道中
カグヤノムラは、美しい自然に囲まれた幻想的な場所である。
村の歴史は古く、一組の夫婦から始まり現在にまで続いてるのだとか。
名前にもなっている「カグヤ」というのは、夫婦の妻の名から取っていて、たいそう美しかったらしい。
まるで月が人間として世に降りてきたかのような神秘的な女性で、同じくカグヤノムラは月明かりが特別に美しいことで知られている。
村の中心には古い神社が鎮座していて、そこで祀られている月の神様が村人たちの生活を見守っている。
どうして月の神が祀られているのか、というのには諸説あるようで、カグヤが夜空に浮かぶ月に似ていることから次第に神格化されたという説と、もともと夫婦が信奉していた神がいたという説が唱えられている。
また、この神社では満月の夜に祭りが開かれるようで、村全体がお祭りムードに包まれるそうだ。
村自体はどちらかというとひっそりとしているが、月に一度祭りがあるということで多くの観光客が訪れる。
神社の近くにある庭園には、春には美しいピンク色の「サクラ」と呼ばれる花が咲き乱れ、夏には「アジサイ」という雨を連想させる花が、「ホタル」という光り輝く小さな虫が見られるらしい。
もちろんその他の季節も話題に事欠かず、秋には朱に染まった葉が絨毯のように地面を埋め尽くし、冬は雪が降り積もって風情を醸し出す。
つまり、どの季節に行っても最高だということだ。
今は夏だから、ちょうどアジサイやホタルが見られるのだろうか。
……おっと、俺としたことが忘れていた。
夏のカグヤノムラは特に活気に溢れているようで、「ハナビ」という芸術作品のようなものが見られるらしい。

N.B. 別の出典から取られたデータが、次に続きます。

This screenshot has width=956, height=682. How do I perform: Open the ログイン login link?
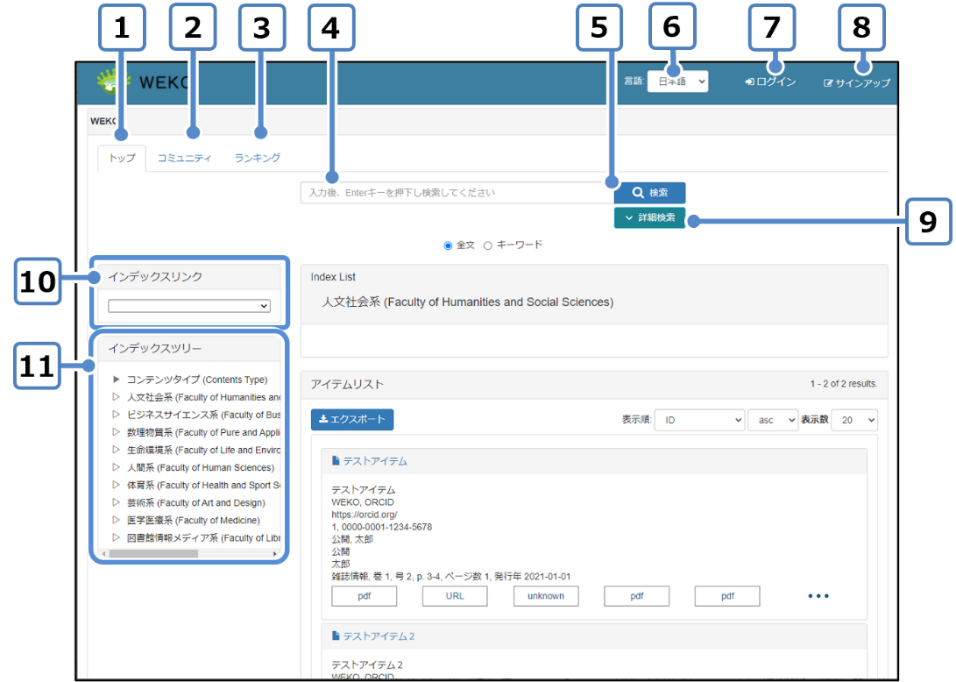[x=770, y=82]
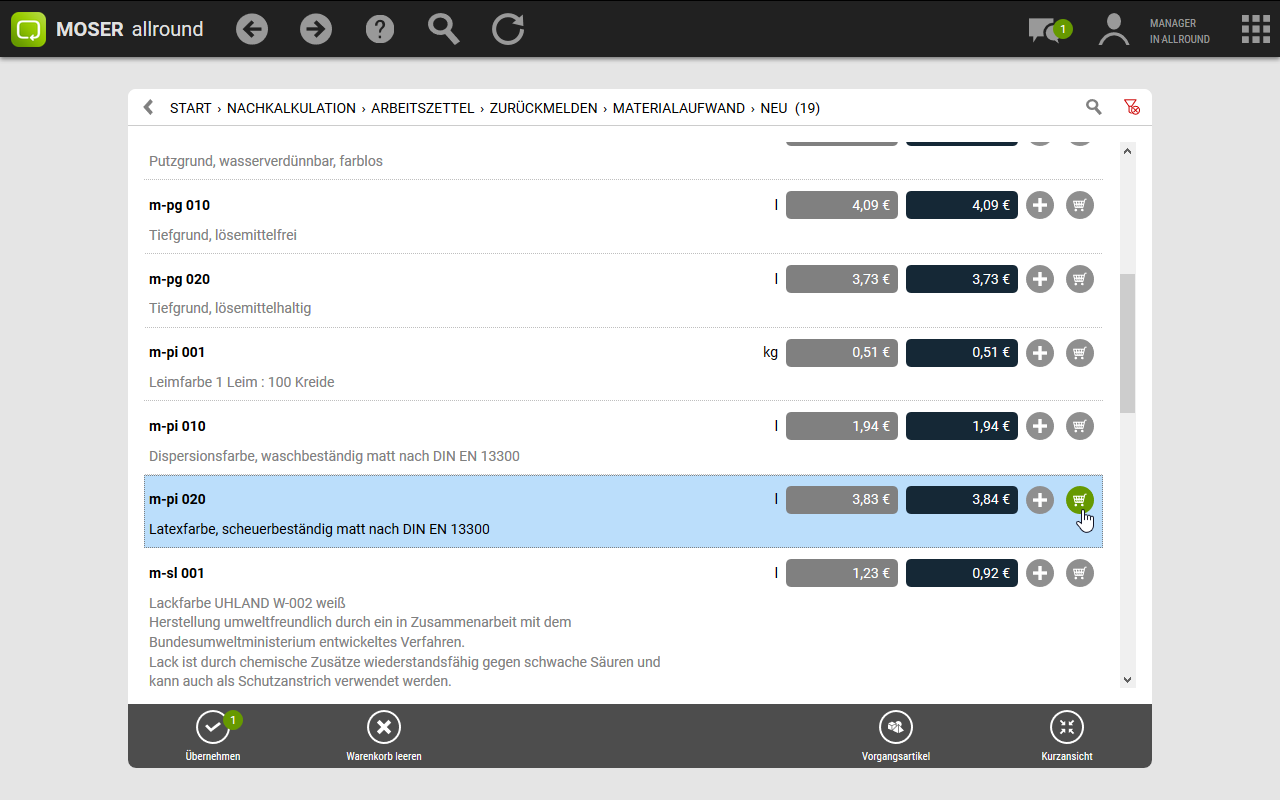This screenshot has height=800, width=1280.
Task: Click the list's vertical scrollbar thumb
Action: [x=1127, y=343]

なんでも夜空に向けて火薬を飛ばし、暗闇が色付いているように見せるらしい。
これを魔術ではなく道具を使ってやるというのだから風流だ。
もちろんハナビは観光客を楽しませるためだけにやるものではなく、彼らが信仰している月の神に感謝の意を表すために行う。

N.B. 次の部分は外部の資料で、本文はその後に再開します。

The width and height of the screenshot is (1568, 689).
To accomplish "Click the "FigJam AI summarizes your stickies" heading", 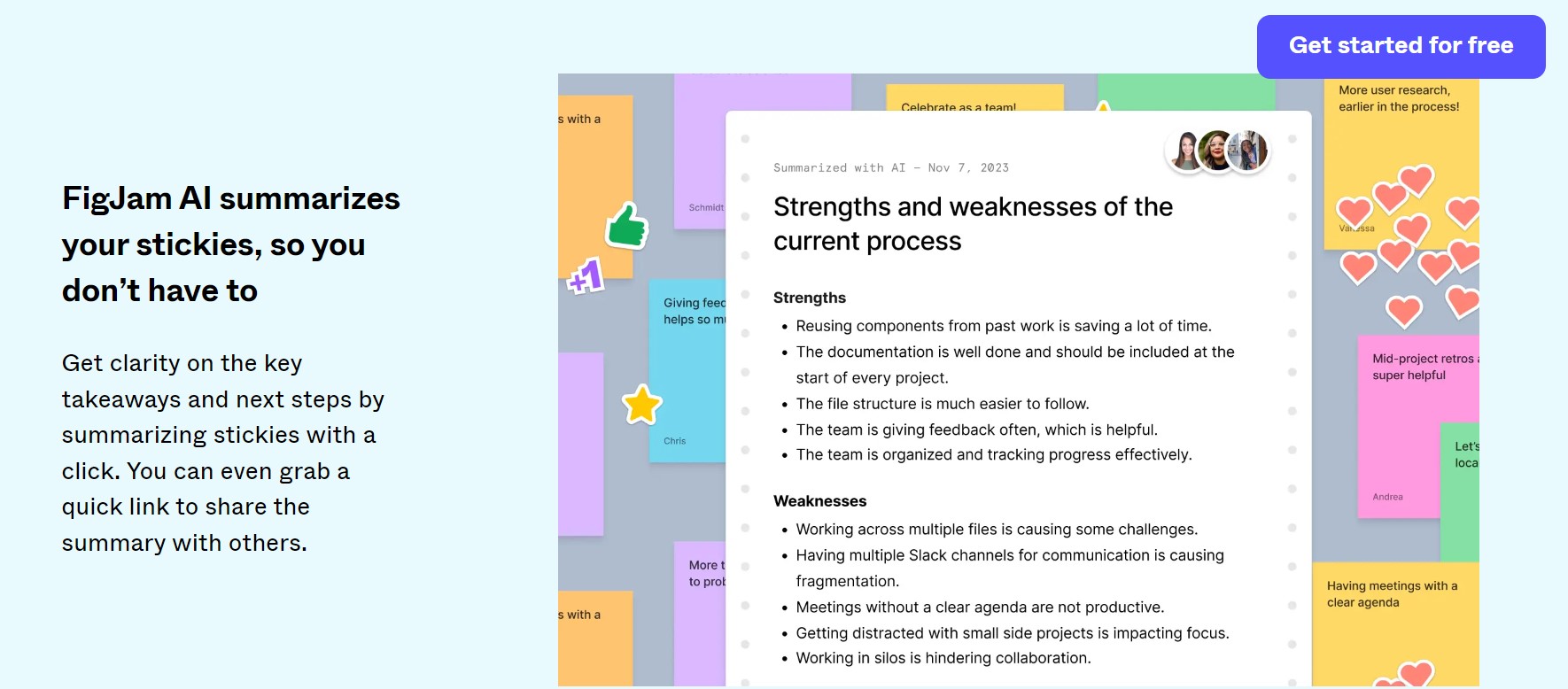I will pos(230,244).
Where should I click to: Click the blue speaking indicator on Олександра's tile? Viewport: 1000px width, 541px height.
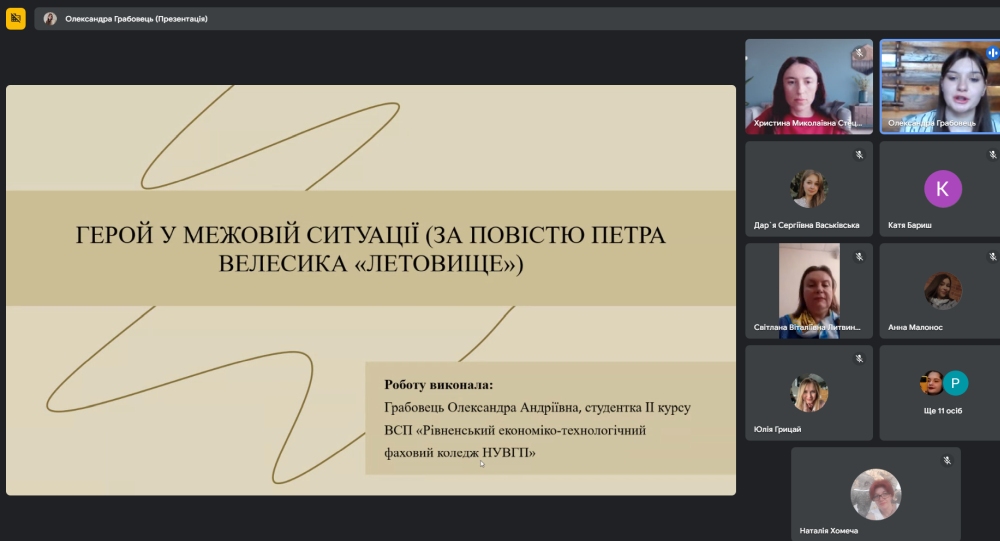[x=992, y=53]
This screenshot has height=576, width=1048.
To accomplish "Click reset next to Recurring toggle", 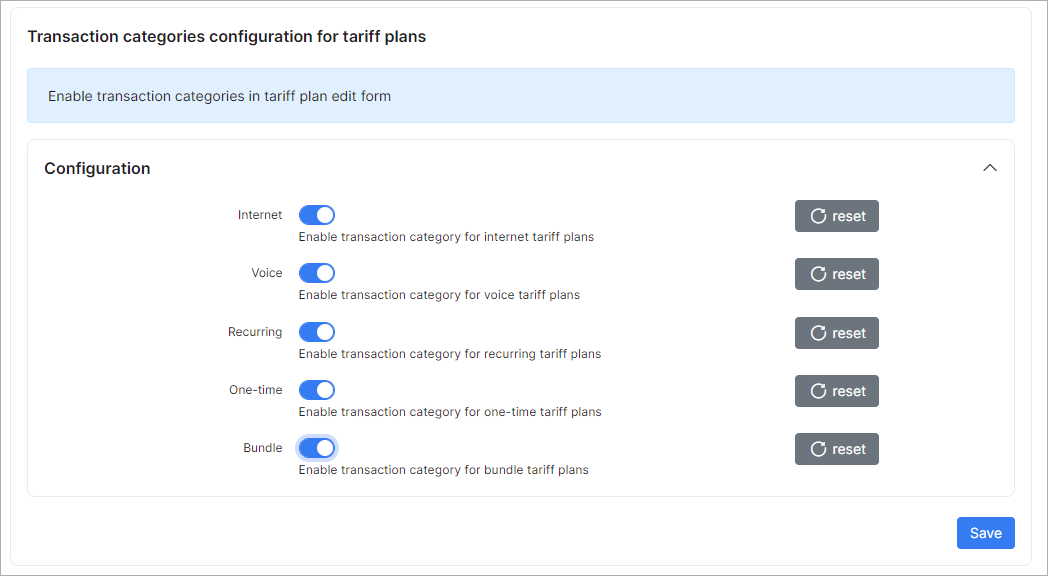I will (837, 333).
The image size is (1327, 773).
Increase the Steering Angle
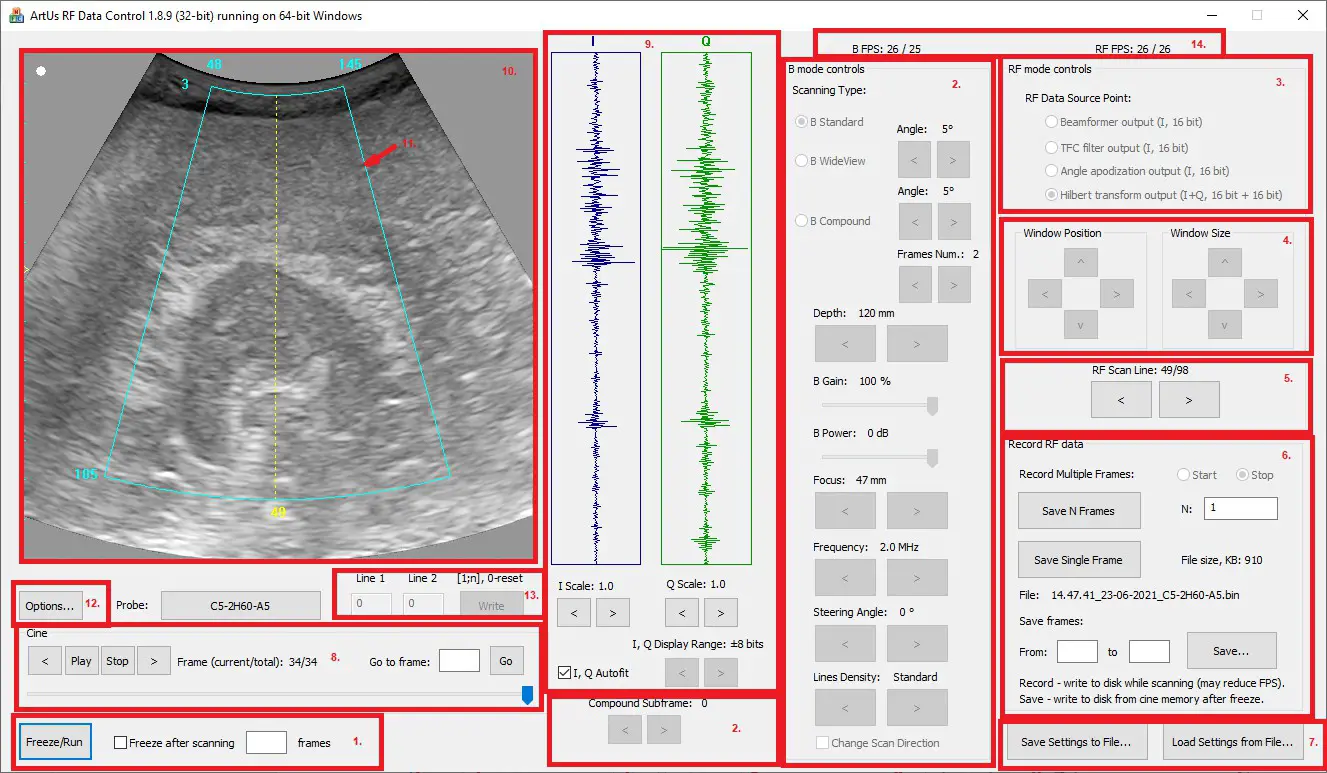click(916, 643)
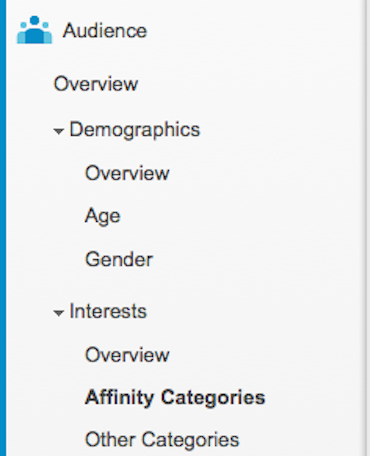Open the Age report
This screenshot has height=456, width=370.
[x=103, y=216]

美しい景観や伝統的な文化で訪れる者たちを魅了し、世界中の多くの詩人や芸術家にインスピレーションを与える村。
「……それがカグヤノムラだ」
一通り解説が終わると、ルーエは満足そうな、しかし疲れたような目で俺を見る。
あと1日ほどでカグヤノムラに到着するし、今のうちに基本的な情報を教えておいた方がワクワクしてくれるかなと思ったのだが……。
説明が長すぎたのか、なんとも言えない表情だ。
「……あの本に書いてあったことを一言一句覚えたのか?」
「そりゃあまぁ、楽しみだし」
今まで訪れた場所。
マルノーチやダンジョン、ケンフォード王国やフォックスデンはいずれも誰かに頼まれて行った。

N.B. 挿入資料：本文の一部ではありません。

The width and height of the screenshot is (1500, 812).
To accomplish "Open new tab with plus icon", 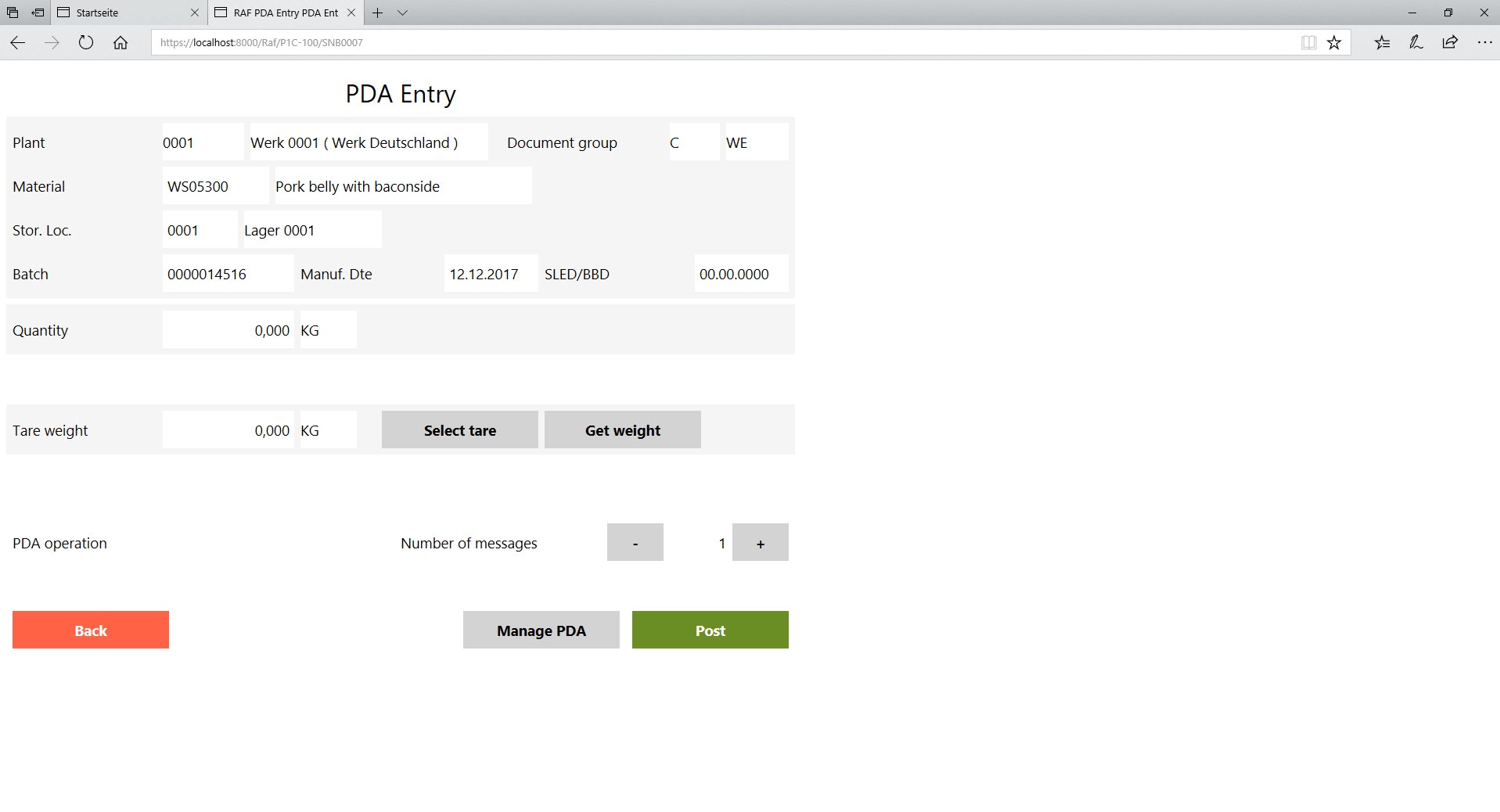I will 378,13.
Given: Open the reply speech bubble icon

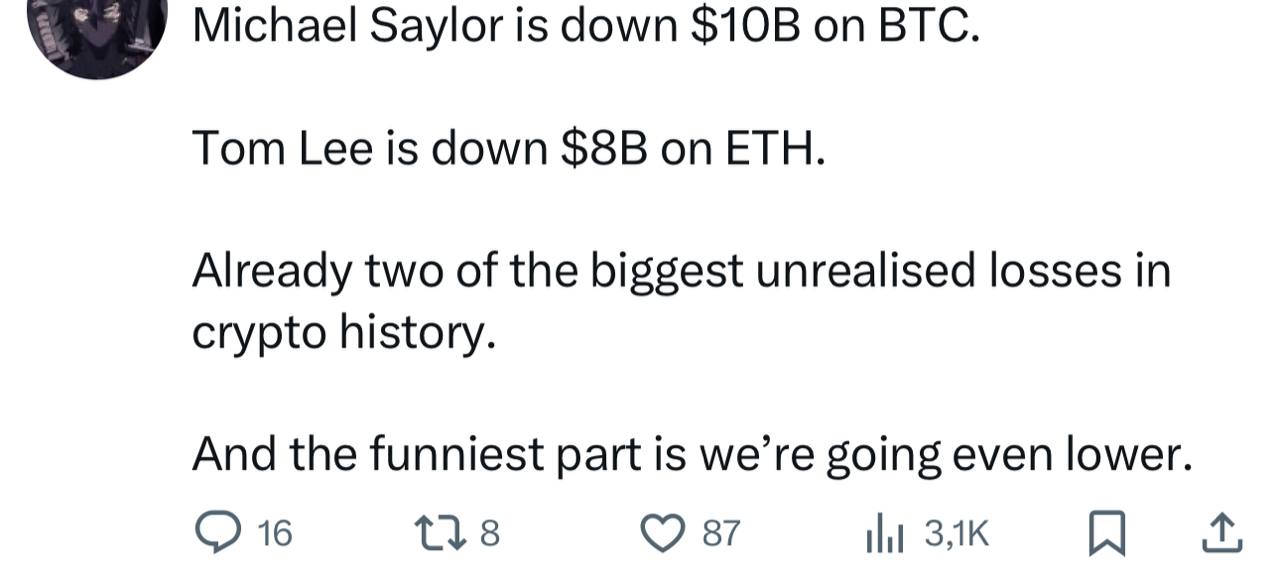Looking at the screenshot, I should tap(213, 534).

それに対して、今回観光しに行くカグヤノムラはそうではない。
つまり、俺の意思――とルーエの好きな数字――によって向かう初めての場所なのだ。
もちろん期待や不安はこれまでにもあったが、それが顕著に表れている。
昨日の夜の時点で楽しみで眠れなかったし、今日ももちろん一睡もできないだろう。
仮に寝れたとしても、夢の中で観光を始めている。
極めて自然な現象だと思っているのだが、ルーエは呆れたように天を仰いでいた。
「少年かお前は……」
「身体はおっさんだけど、心はまだまだ現役のつもりだよ」
「それは良いことなんだがな? ……まぁ良い、誰に呼ばれているわけでもないからな。慌ただしく事態の収集にあたるという展開にはならないはずだ」
「そうだね。言い方はおかしいけど、全力で休めるってことだ」
カグヤノムラには、外で風呂を楽しむことができる施設があるらしい。
美しい風景を見ながらの入浴。
想像するだけで、癒されないはずがないと理解できる。
俺に呆れてはいるものの、ルーエも先ほどから心なしか口数が多く、村を楽しみにしているのだろう。
どんな経験が俺たちを待っているのか、胸が高鳴っていた。